Откинувшись назад, я оперлась на локти и грелась на теплом солнышке. На удивление мирным казался этот день, все шло своим естественным и спокойным путем, без видимой связи с огорчениями и суетой человеческого существования. Быть может, такой вот мир обретаешь на воле, вдали от домов с их шумной толчеей. А может, мне так казалось после работы на огороде, где мной овладевало тихое чувство радости от прикосновения к растениям, удовлетворение оттого, что я помогаю им расти. Вероятно, сыграло свою умиротворяющую роль и то, что для меня нашлось дело, что я теперь не буду топтаться по замку неприкаянной и неуместной, словно клякса на пергаменте.
Несмотря на то что я не принимала участия в беседе на лошадиные темы, здесь, на лугу, я не чувствовала себя неприкаянной. Старина Алек воспринимал меня как некую деталь общего ландшафта, а Джей-ми, который иногда бросал на меня беглый взгляд, тоже не обращал на меня внимания, особенно после того, как они перешли на гэльский язык, на его скользящие ритмы, — верный признак того, что шотландец эмоционально переключился на сугубо личный разговор. Я, разумеется, ничего не понимала, и их речи успокаивали меня, как успокаивает жужжание пчел над цветущим вереском.
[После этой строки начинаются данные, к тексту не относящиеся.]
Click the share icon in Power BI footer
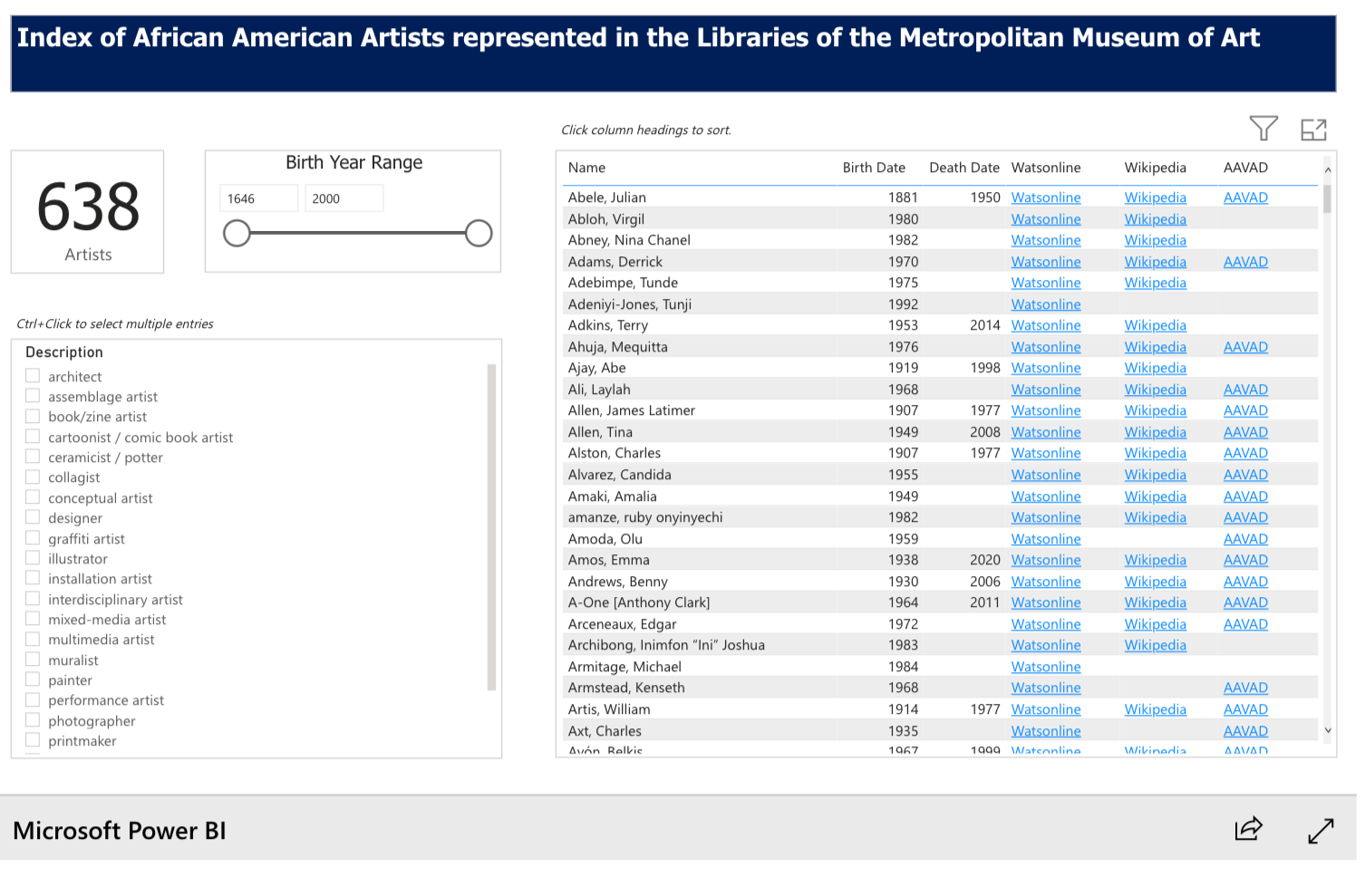This screenshot has height=896, width=1365. click(1248, 829)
Удивительно умиротворенная и к тому же сонная, я отбросила прочь все мысли о подозрениях Колама, о моем двусмысленном и затруднительном положении и прочих неприятных вещах. «Довольно для каждого дня своей заботы», — всплыла уже в полусне из каких-то закоулков памяти строка из Евангелия.
Некоторое время спустя я пробудилась — то ли потому, что на солнце набежало облачко и потянуло холодом, то ли оттого, что изменился тон разговора мужчин. Они снова перешли на английский и говорили о чем-то очень серьезном, совсем не так, как болтали о лошадях.
— До собрания осталась всего неделя, — произнес Алек. — Ты, паренек, уже решил, что будешь делать?